C-754-01. Burn Injury Drives Biphasic Macrophage Immune Reprogramming Through Locus-Specific Epigenetic Remodeling

Abstract Introduction Severe burn injury is followed by immune dysfunction marked by early hyperinflammation and later immunosuppression. The underlying epigenetic mechanisms remain incompletely understood. We hypothesized that burn injury induces coordinated chromatin remodeling in macrophages that governs this biphasic immune phenotype. Methods Female C57BL/6 mice (n = 6) underwent 20% TBSA full-thickness scald injury or sham procedure.
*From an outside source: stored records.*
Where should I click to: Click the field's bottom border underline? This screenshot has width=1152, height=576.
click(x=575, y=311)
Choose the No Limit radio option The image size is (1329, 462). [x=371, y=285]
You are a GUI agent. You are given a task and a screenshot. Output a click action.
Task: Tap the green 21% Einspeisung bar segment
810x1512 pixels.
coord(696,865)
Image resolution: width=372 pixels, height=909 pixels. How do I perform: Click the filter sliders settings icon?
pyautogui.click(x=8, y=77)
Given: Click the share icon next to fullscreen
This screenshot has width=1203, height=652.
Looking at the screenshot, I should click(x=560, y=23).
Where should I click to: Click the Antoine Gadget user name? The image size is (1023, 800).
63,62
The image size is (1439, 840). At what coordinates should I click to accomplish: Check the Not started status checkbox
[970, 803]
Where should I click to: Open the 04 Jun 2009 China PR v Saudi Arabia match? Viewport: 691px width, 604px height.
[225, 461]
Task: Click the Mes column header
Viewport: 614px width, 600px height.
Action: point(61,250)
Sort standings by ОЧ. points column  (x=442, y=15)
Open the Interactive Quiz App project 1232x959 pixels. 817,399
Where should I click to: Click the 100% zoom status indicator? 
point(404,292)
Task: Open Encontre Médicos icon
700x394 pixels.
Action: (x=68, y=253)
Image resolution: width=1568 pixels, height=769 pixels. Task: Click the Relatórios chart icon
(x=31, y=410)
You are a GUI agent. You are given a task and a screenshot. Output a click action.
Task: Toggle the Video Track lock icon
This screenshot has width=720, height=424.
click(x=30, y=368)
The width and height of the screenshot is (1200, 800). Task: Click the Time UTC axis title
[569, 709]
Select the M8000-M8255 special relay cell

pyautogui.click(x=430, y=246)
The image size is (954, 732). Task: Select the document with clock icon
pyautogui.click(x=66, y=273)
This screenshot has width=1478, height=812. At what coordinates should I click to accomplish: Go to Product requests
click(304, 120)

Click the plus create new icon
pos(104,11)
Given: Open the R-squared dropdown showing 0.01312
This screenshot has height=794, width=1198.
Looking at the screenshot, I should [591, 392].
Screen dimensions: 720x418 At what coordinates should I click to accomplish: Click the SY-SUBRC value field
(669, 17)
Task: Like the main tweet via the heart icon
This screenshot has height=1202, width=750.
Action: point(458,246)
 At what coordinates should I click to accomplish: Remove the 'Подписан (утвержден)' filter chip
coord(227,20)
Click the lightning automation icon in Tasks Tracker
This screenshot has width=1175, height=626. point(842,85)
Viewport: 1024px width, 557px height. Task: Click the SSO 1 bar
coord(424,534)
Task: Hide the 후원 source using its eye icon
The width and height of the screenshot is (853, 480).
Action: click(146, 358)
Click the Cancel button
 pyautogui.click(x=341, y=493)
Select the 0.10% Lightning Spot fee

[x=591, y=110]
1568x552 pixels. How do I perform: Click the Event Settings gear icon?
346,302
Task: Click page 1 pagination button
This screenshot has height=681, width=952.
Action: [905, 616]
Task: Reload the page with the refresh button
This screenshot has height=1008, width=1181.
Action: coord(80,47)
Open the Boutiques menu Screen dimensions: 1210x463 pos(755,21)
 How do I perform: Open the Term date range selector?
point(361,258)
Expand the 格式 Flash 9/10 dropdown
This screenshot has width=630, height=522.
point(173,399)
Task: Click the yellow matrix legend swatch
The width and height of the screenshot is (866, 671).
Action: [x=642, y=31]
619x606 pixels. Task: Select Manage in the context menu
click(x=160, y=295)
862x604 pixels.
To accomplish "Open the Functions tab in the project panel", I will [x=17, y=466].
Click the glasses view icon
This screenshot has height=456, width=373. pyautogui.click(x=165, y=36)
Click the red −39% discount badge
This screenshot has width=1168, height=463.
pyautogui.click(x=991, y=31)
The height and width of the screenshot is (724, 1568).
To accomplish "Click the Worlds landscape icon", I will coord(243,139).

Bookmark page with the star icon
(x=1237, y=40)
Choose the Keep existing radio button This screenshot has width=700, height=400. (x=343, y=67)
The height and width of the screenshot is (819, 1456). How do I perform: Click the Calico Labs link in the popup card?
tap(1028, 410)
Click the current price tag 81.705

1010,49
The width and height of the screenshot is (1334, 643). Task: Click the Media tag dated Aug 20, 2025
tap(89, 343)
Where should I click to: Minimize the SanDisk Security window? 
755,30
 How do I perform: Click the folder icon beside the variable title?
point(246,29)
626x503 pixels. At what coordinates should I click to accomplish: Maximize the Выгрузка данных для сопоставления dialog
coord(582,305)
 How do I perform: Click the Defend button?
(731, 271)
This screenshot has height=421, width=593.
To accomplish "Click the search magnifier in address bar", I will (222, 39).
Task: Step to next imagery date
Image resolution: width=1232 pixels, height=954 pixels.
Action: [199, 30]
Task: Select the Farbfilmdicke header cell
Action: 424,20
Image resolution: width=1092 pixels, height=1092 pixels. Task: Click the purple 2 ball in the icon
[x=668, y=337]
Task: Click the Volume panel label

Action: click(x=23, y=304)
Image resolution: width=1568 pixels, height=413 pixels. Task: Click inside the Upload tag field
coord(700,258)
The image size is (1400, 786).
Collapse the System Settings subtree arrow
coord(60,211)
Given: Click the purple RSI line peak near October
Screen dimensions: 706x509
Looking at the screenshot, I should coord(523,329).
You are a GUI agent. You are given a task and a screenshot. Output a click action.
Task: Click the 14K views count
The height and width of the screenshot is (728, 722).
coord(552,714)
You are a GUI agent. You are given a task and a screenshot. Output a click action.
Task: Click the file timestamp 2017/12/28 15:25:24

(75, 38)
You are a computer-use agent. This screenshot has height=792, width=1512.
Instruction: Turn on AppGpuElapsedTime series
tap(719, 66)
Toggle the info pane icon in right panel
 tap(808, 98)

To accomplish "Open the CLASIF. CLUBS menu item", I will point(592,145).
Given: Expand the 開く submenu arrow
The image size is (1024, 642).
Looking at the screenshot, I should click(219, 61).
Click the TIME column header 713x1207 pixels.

Splenic F4/80+ macrophages were isolated on days 2, 9, and 14 post-injury. Cytokine secretion was measured following TLR2 (peptidoglycan) or TLR4 (LPS) stimulation. Targeted transcriptomic profiling of 1300 immune/metabolic genes was performed by nanoString. Epigenetic remodeling of 180 immune loci was assessed using single-molecule Methyltransferase accessibility protocol for individual templates combined with flap-enabled next-generation capture (MAPit-FENGC) to simultaneously measure DNA methylation and chromatin accessibility. Results Macrophages from burn mice demonstrated a biphasic trajectory. At day 2, TLR-stimulated IL-6, MCP-1, and TNFα secretion were increased versus sham (p.05). By day 14, MCP-1 and TNFα responses were suppressed, while IL-10 secretion increased (p.05). Transcriptomic profiling confirmed dynamic regulation of Il10, Socs3, and cell-cycle genes, with persistent repression of Nfkb1, Traf6, and Stat3. MAPit-FENGC revealed early chromatin accessibility gains at proinflammatory loci (Cxcl15, Ccl7) and progressive repression of Stat3, Tgfb1, and Nfkb1 promoters. Nucleosome repositioning at the Il10 promoter preceded transcriptional upregulation, suggesting epigenetic priming for tolerance. Conclusions Burn injury induces temporally coordinated transcriptomic and epigenetic remodeling in macrophages, shifting from hyperinflammation to immune tolerance. Locus-specific chromatin remodeling underlies this transition, highlighting mechanistic drivers of post-burn immune paralysis. Applicability of Research to Practice These findings identify macrophage epigenetic reprogramming as a targetable mechanism of burn-induced immune dysfunction. Therapeutic interventions that recalibrate macrophage chromatin states may restore balanced immunity and reduce infection risk in burn survivors. Funding for the study Supported by NIH NIGMS.